> _Çıkarılan metin_:
--
Sabahları ışık
saçılmadan, alaca karanlıklarda çıkmalısın yollara, kimin ne yaptığı belli
olmadan sen bilerek gideceksin. Bilmeden çıkarsan evden, bir güz mevsiminde
rüzgârın önünde savrulan sararmış yapraklar gibi, bir çöpçünün gelmesini bekle,
seni alacağı bir kovukta kalırsın mutlaka. Akşamdan kalan ızdırapları,
çileleri, dertleri yüreğinde taşıdığın ne varsa, seni senden alan, onların
hepsini bir tarafa bırakarak hızlı adımlarla ilerleyeceksin, rahmet ve merhamet
tohumlarını bu yeryüzü mezbelesinin her zerresine ekmek için…
Zaman hızlı
sen yavaş, o halde ne bekliyorsun oturmuş, yoksa sana özel iltimas vaat edildi
de bizim mi haberimiz yok. Şunu aklından çıkarma ki, zaman senden daha hızlı
gidiyor ve yaşlanan sen oluyorsan orada boşa geçirilmiş bir hayatın pörsümüş
kalıntıları ruhunu sıkar, kaçacak bir mekân da bulamazsın ta ki, son nefesini
teslim edene kadar. Şu çileden kurtulsaydık diye sakın ola ki, yaşadığın
hayattan şikâyet ederek, gelecek hayatının sana güzellikler bağışlayacağını
umut etme. Nasıl geçti ise burada yaşadığın hayat, karşılaşacağın hasatta ondan
başkası olmayacak. O halde neden her sıkıştığında ve daraldığında nerde bu ölüm
şu son nefesi bir verseydikte kurtulsaydım bu çileden diye yakınıyorsun.
--
> _Veri kümesi içeriği_:
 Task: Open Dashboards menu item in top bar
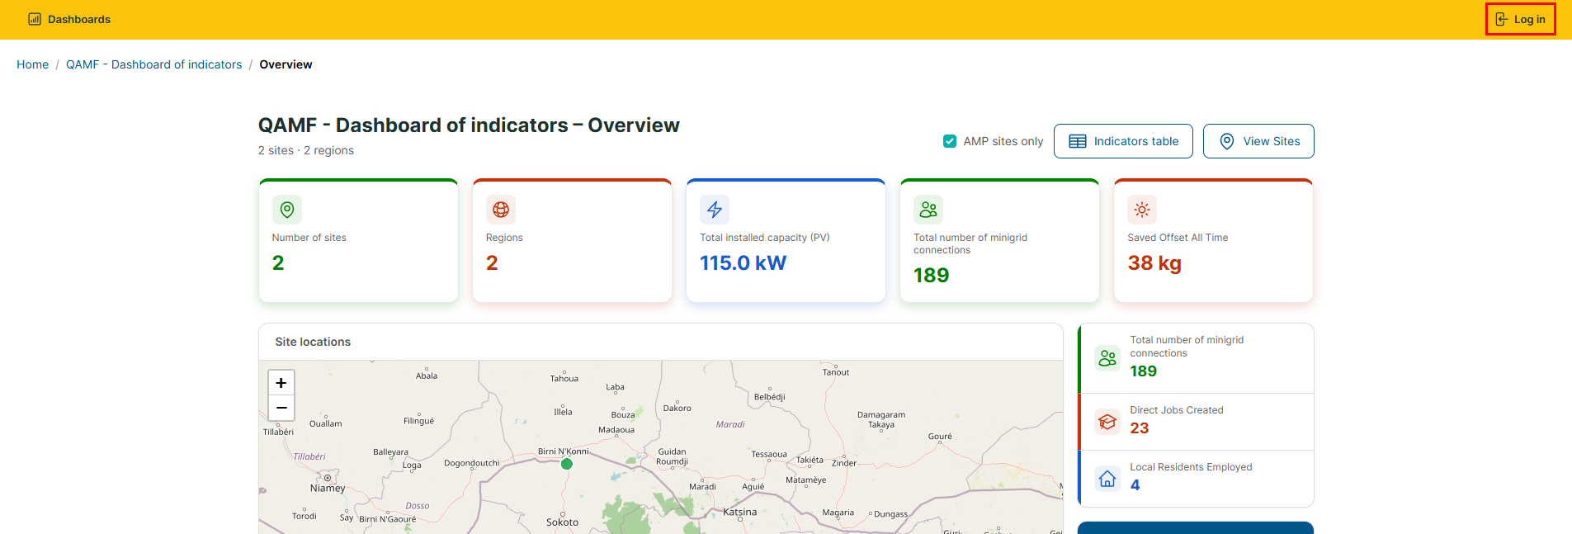click(x=69, y=19)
--
> _Yapılacak iş_:
Yukarıdaki çıkarılan metni baştan sona, hiçbir değişiklik yapmadan yeniden yazar mısın?

> _Tam yanıt_:
Sabahları ışık
saçılmadan, alaca karanlıklarda çıkmalısın yollara, kimin ne yaptığı belli
olmadan sen bilerek gideceksin. Bilmeden çıkarsan evden, bir güz mevsiminde
rüzgârın önünde savrulan sararmış yapraklar gibi, bir çöpçünün gelmesini bekle,
seni alacağı bir kovukta kalırsın mutlaka. Akşamdan kalan ızdırapları,
çileleri, dertleri yüreğinde taşıdığın ne varsa, seni senden alan, onların
hepsini bir tarafa bırakarak hızlı adımlarla ilerleyeceksin, rahmet ve merhamet
tohumlarını bu yeryüzü mezbelesinin her zerresine ekmek için…
Zaman hızlı
sen yavaş, o halde ne bekliyorsun oturmuş, yoksa sana özel iltimas vaat edildi
de bizim mi haberimiz yok. Şunu aklından çıkarma ki, zaman senden daha hızlı
gidiyor ve yaşlanan sen oluyorsan orada boşa geçirilmiş bir hayatın pörsümüş
kalıntıları ruhunu sıkar, kaçacak bir mekân da bulamazsın ta ki, son nefesini
teslim edene kadar. Şu çileden kurtulsaydık diye sakın ola ki, yaşadığın
hayattan şikâyet ederek, gelecek hayatının sana güzellikler bağışlayacağını
umut etme. Nasıl geçti ise burada yaşadığın hayat, karşılaşacağın hasatta ondan
başkası olmayacak. O halde neden her sıkıştığında ve daraldığında nerde bu ölüm
şu son nefesi bir verseydikte kurtulsaydım bu çileden diye yakınıyorsun.